BRIEF - Copy out the lines of the material below, starting at the line that contains "Given: Click the yellow 纵向发展 box" and ending at the end of the material, with both ends included. Leave the pictures out of your answer.

Data listing -
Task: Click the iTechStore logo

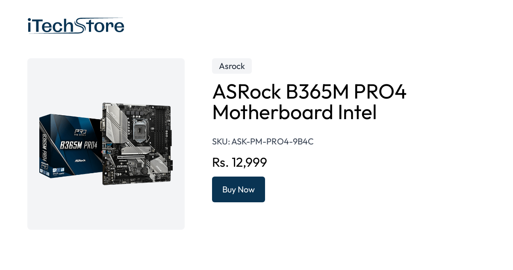Action: [76, 26]
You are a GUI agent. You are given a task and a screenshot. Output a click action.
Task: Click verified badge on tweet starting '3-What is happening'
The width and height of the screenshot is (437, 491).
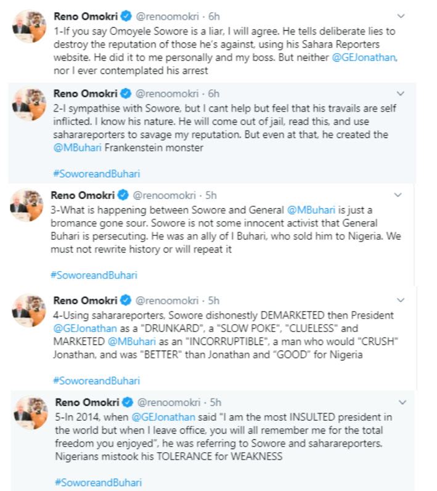point(122,195)
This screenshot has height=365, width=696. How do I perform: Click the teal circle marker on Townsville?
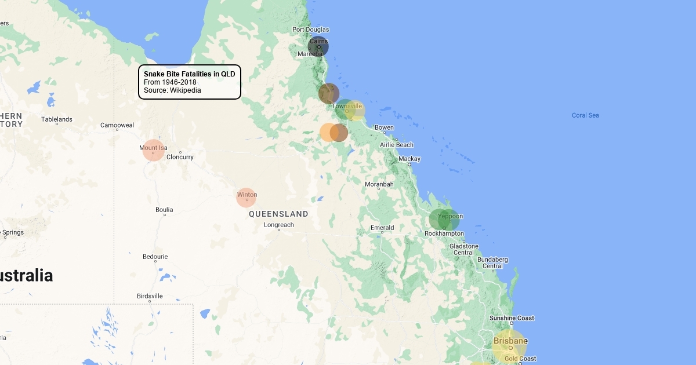(343, 109)
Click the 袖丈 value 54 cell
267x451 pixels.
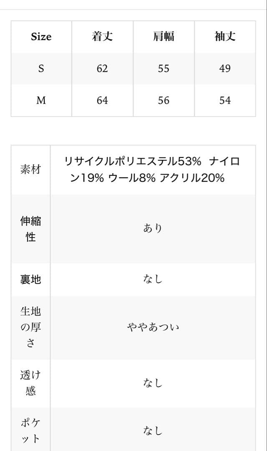(225, 101)
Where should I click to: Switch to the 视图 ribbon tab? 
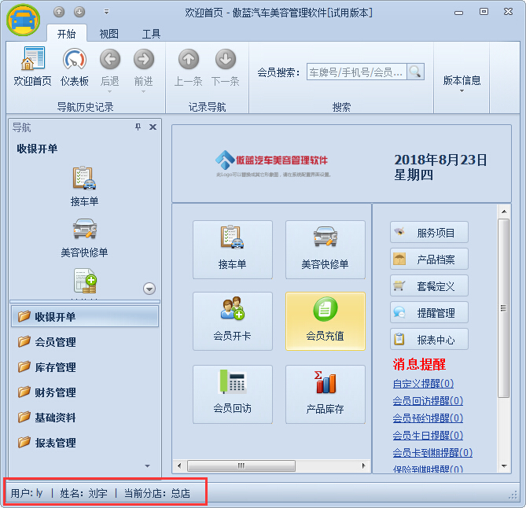109,34
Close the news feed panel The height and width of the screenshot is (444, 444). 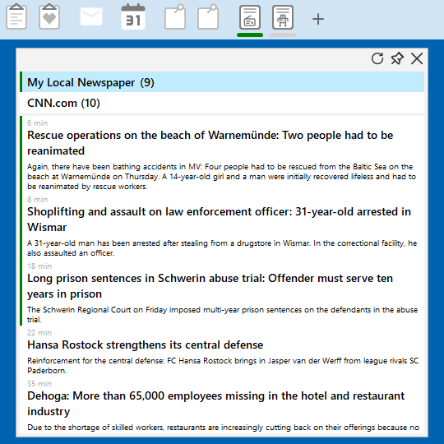[x=417, y=58]
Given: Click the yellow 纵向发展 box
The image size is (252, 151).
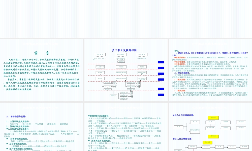Looking at the screenshot, I should coord(213,118).
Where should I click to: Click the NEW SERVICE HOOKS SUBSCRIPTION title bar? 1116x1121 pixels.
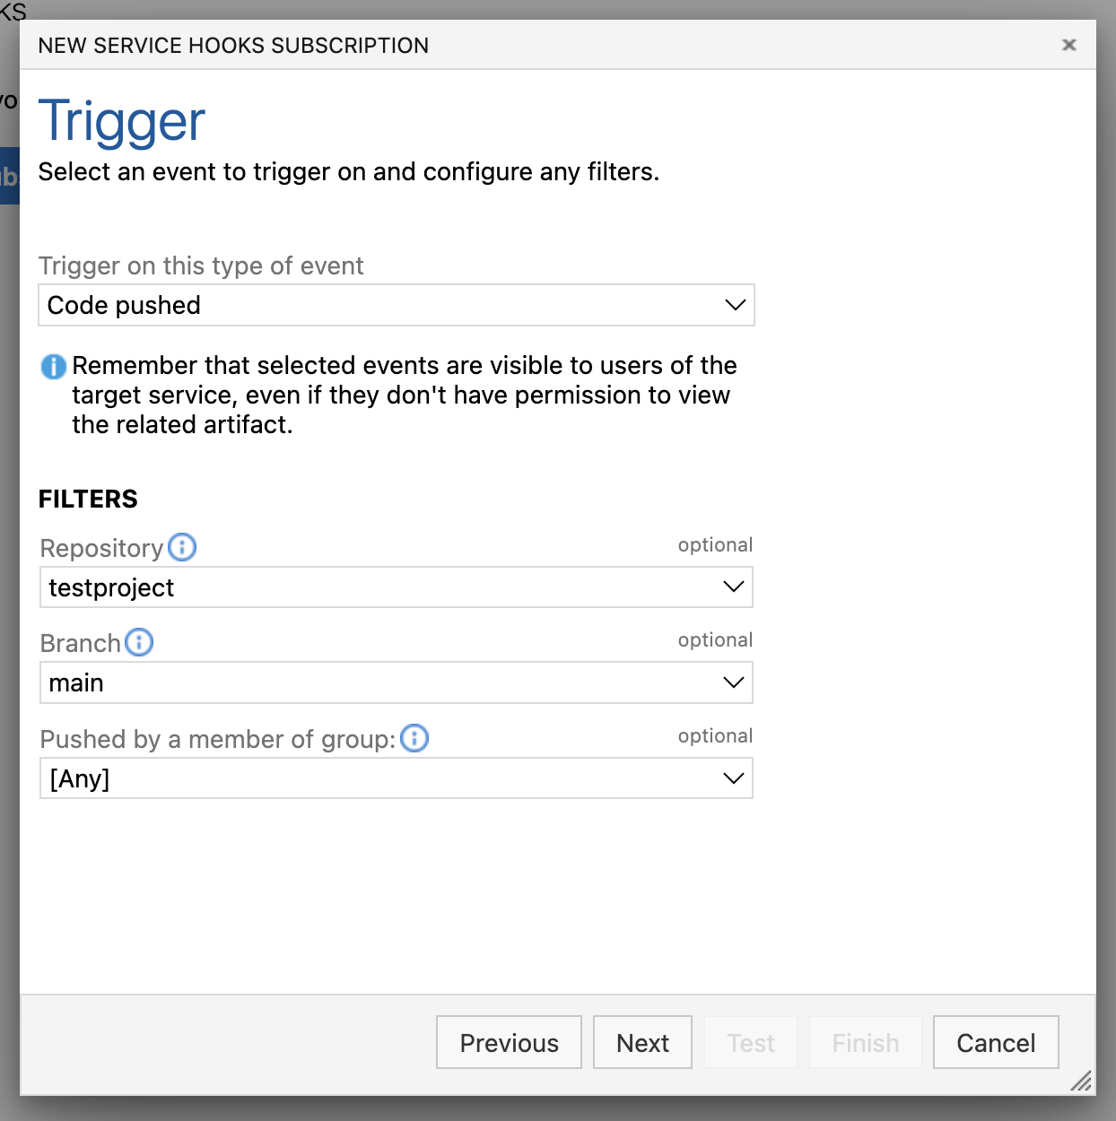pyautogui.click(x=232, y=45)
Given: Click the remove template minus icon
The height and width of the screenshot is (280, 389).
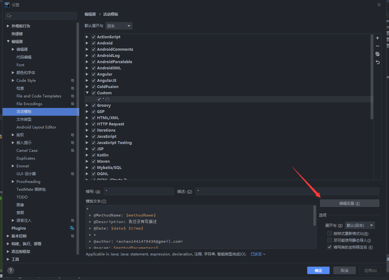Looking at the screenshot, I should tap(377, 46).
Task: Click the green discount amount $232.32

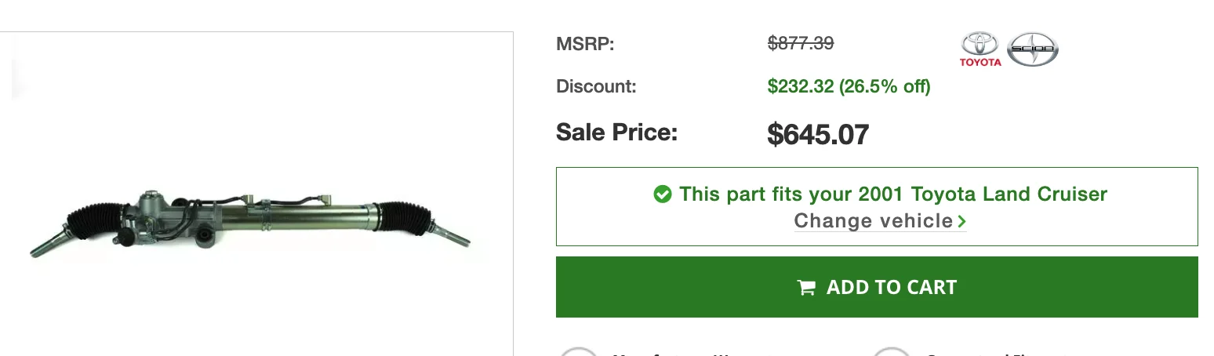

CORRECT OUTPUT -
Given: Click the yellow 纵向发展 box
The image size is (252, 151).
Looking at the screenshot, I should coord(213,118).
Where should I click to: Click the NEW SERVICE HOOKS SUBSCRIPTION title bar? 1116x1121 pixels.
pyautogui.click(x=232, y=45)
Given: Click the remove template minus icon
The height and width of the screenshot is (280, 389).
Looking at the screenshot, I should tap(377, 46).
Task: Click the green discount amount $232.32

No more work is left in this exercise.